OpenAI Set to Nearly Double Its Workforce by 2026: A Massive Expansion
OpenAI, the artificial intelligence company behind ChatGPT, has plans to nearly double its workforce from approximately 4,500 to 8,000 employees by the end of 2026, according to a report published by the Financial Times on March 21, 2026.
This aggressive expansion signifies one of the largest hiring pushes in the AI sector, highlighting the company’s escalating competition with rivals such as Google’s Gemini and Anthropic. The majority of the new hires will be centered on product development, engineering, research, and sales operations. A significant portion will also be dedicated to technical ambassadorship roles, assisting enterprise customers in deploying AI tools more effectively.
To facilitate this growth, OpenAI has secured additional office space in San Francisco, increasing its total footprint in the city to over one million square feet. If the company achieves its targets, it will be adding approximately 12 new staff members every single day throughout the year.

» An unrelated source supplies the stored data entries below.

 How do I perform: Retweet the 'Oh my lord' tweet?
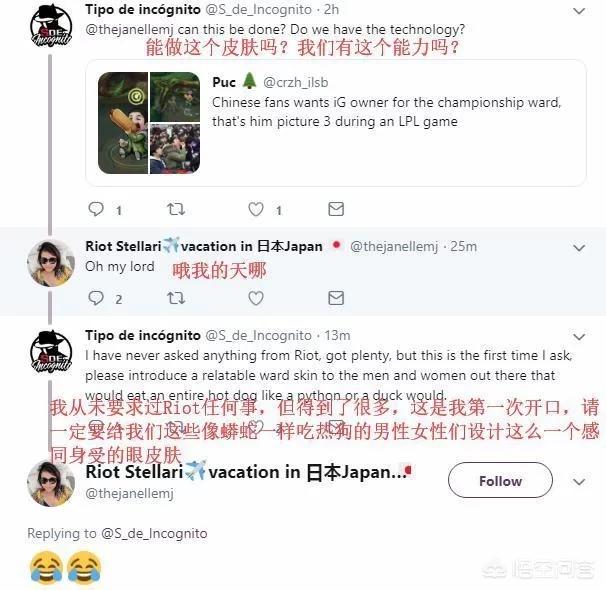(x=176, y=298)
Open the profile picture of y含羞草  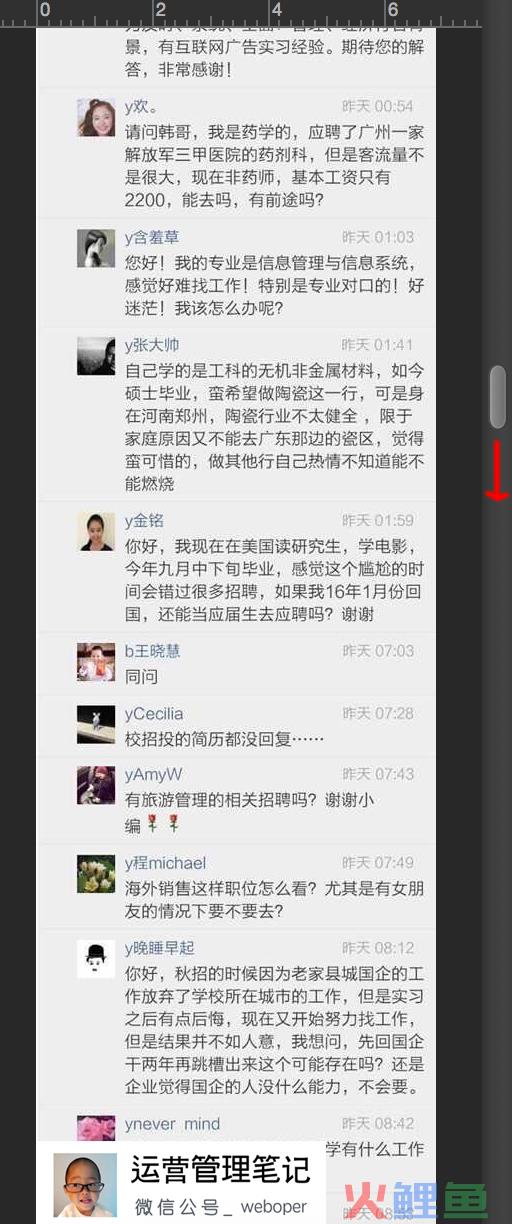point(96,248)
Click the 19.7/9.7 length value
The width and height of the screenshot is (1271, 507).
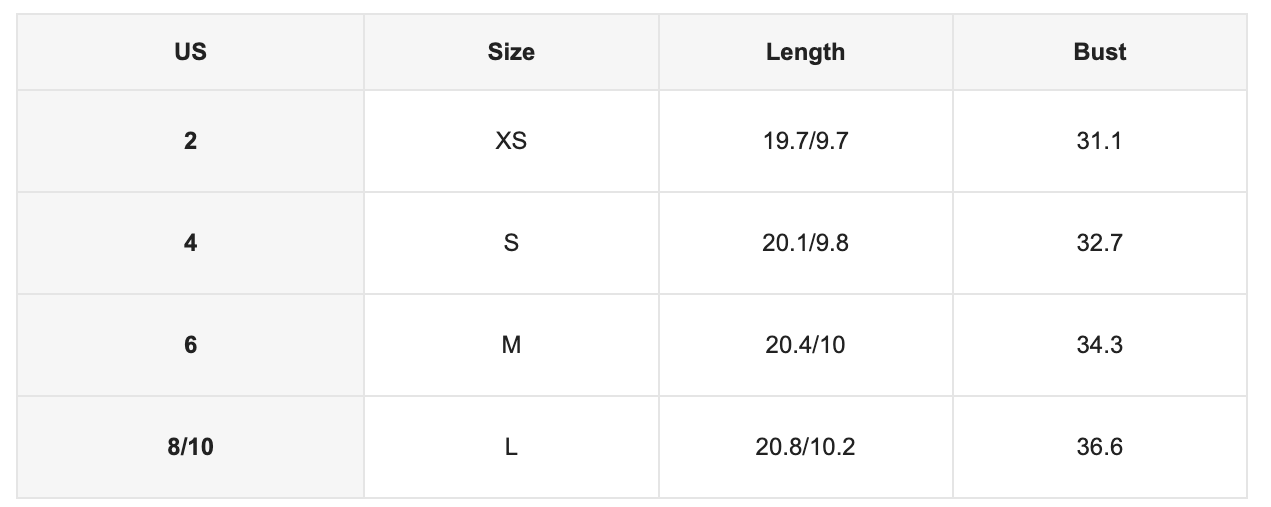click(806, 141)
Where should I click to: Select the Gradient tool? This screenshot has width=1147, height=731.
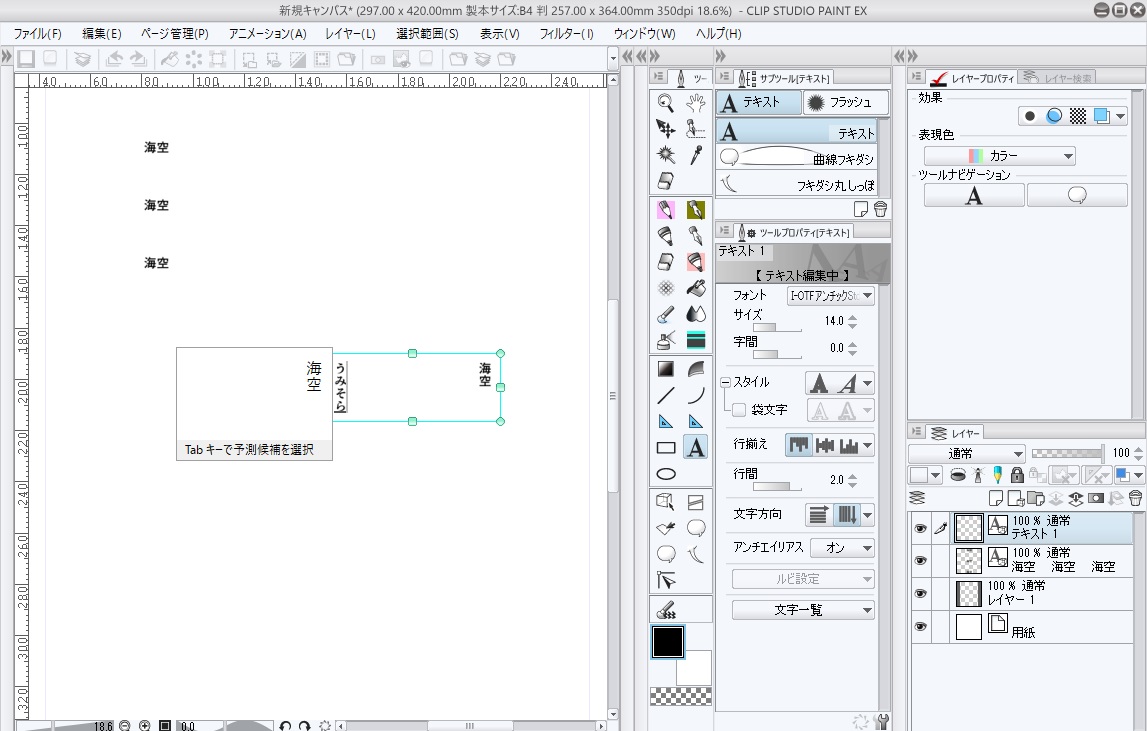coord(666,369)
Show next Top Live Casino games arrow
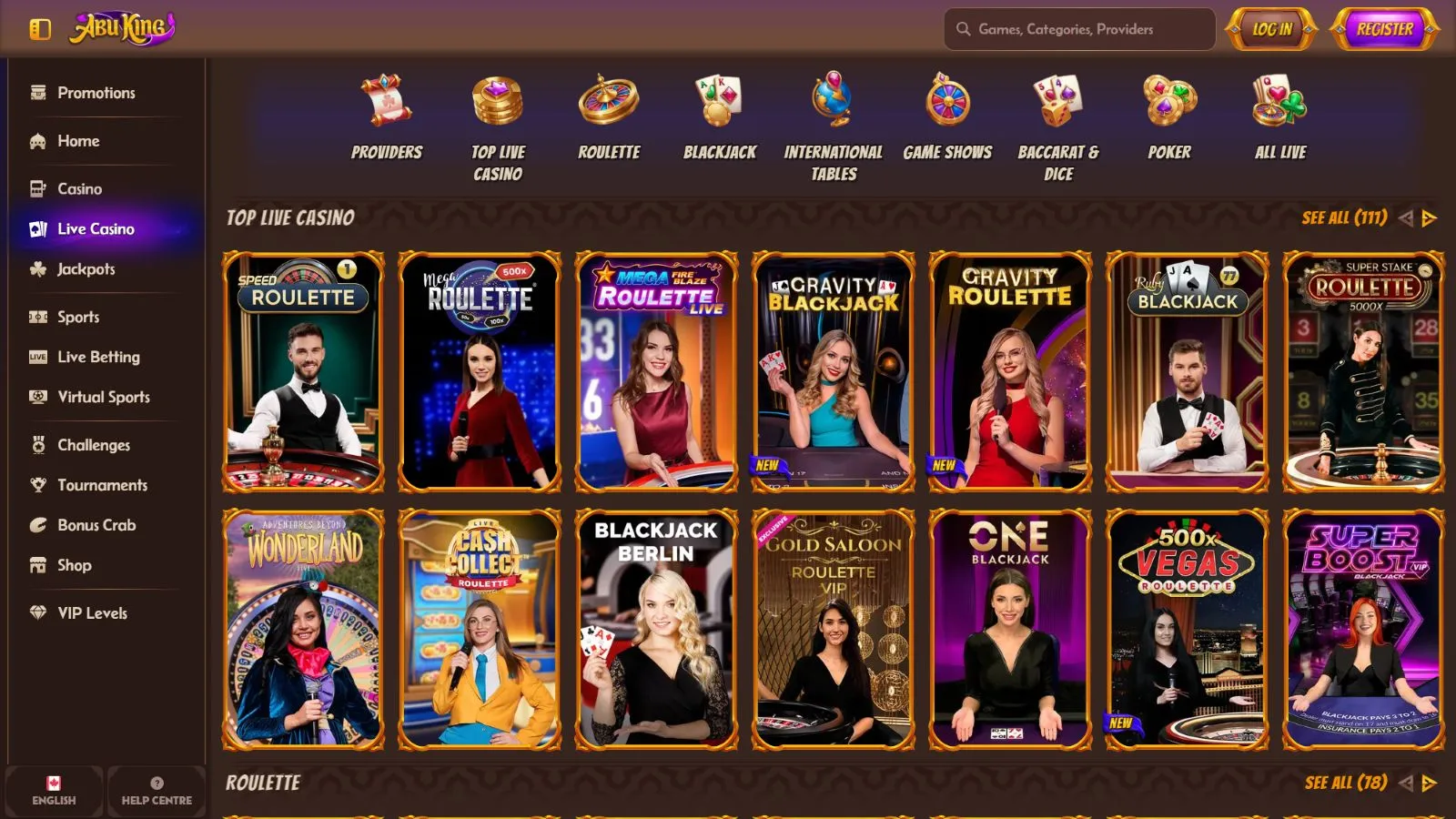1456x819 pixels. coord(1430,218)
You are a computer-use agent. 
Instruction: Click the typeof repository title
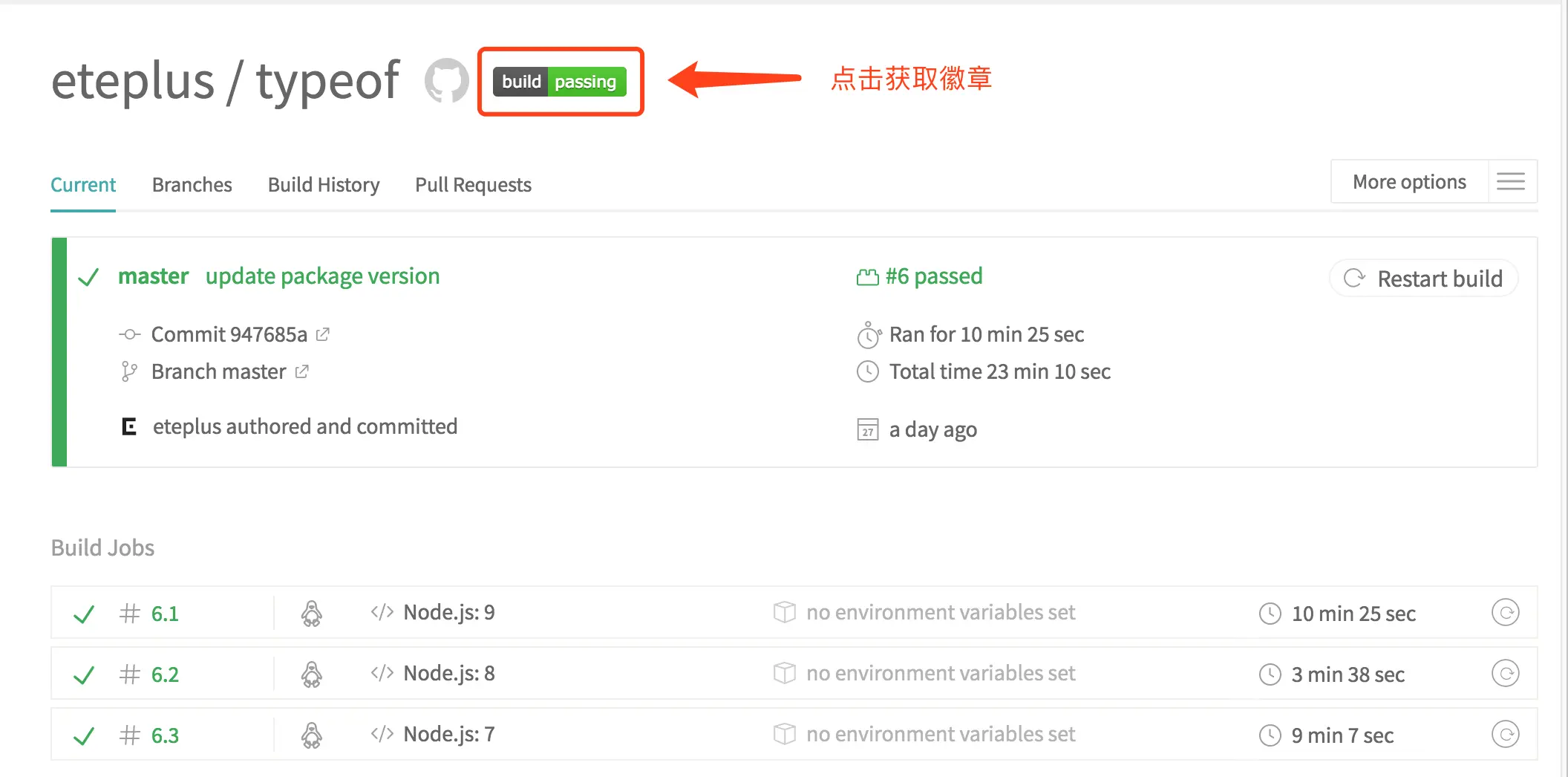pos(327,80)
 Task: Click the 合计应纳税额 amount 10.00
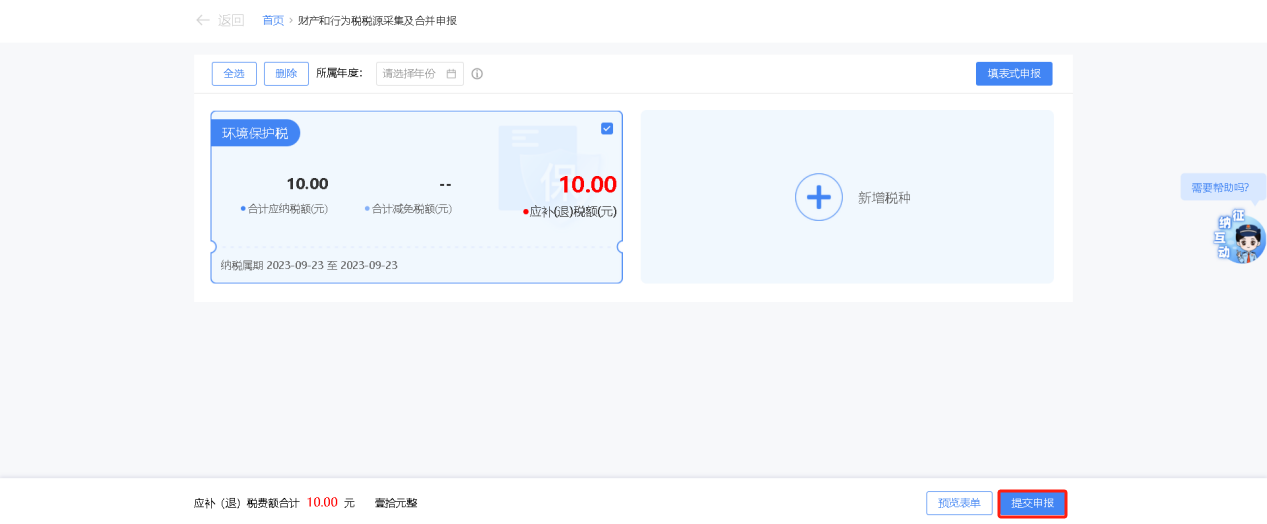307,184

The expansion was initiated after CEO Sam Altman reportedly issued an internal “code red” directive in December 2025. This directive paused non-core projects and redirected teams to accelerate development work, particularly in response to competitive pressures from Google’s Gemini 3 models.
The workforce expansion is intricately linked to OpenAI’s broader infrastructure ambitions. The company is partnering with North America’s Building Trades Unions to expedite data center construction across the United States. This collaboration acknowledges that achieving its goal of 10 gigawatts of computational power by 2030 will necessitate 20% more skilled tradespeople than are currently available.
This expansion represents a tenfold increase from OpenAI’s headcount at the start of 2024, when the company employed approximately 770 people. The recruitment drive spans several continents and dozens of specialized disciplines, including legal, policy, and global operations teams.